*TASK DESCRIPTION*. Each line that contains the word "agent" is to be copied from the records below.

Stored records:
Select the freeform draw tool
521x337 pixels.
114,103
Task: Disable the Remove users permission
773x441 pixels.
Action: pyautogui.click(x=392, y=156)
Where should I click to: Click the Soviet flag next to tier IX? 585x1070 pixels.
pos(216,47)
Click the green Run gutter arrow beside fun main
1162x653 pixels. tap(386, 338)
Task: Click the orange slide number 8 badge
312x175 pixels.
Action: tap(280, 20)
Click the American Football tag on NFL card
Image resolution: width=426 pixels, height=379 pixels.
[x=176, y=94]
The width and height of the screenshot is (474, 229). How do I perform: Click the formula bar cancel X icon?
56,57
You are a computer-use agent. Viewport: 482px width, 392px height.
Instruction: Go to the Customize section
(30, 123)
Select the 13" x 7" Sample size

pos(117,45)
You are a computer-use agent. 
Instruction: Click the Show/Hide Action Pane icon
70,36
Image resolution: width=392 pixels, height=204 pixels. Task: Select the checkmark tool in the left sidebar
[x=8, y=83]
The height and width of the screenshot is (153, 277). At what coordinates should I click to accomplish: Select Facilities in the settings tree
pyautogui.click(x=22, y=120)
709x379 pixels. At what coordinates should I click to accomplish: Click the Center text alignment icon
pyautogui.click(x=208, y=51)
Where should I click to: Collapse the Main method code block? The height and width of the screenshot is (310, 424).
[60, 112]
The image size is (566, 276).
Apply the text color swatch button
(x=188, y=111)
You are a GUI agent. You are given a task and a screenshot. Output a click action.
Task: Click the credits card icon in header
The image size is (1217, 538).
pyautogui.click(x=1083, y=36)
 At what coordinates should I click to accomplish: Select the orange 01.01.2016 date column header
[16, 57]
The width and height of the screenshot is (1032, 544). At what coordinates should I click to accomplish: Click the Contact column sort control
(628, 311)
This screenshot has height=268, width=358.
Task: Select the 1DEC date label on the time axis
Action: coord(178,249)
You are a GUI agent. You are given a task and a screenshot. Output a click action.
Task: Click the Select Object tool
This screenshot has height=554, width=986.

*REPLY*.
You are a computer-use agent. Viewport: 482px width, 392px height.
You are a computer-use agent. 
You are a GUI agent. You are given a task and a screenshot. Output a click action.
You are a GUI agent. You are given a task and a screenshot. Output a click action.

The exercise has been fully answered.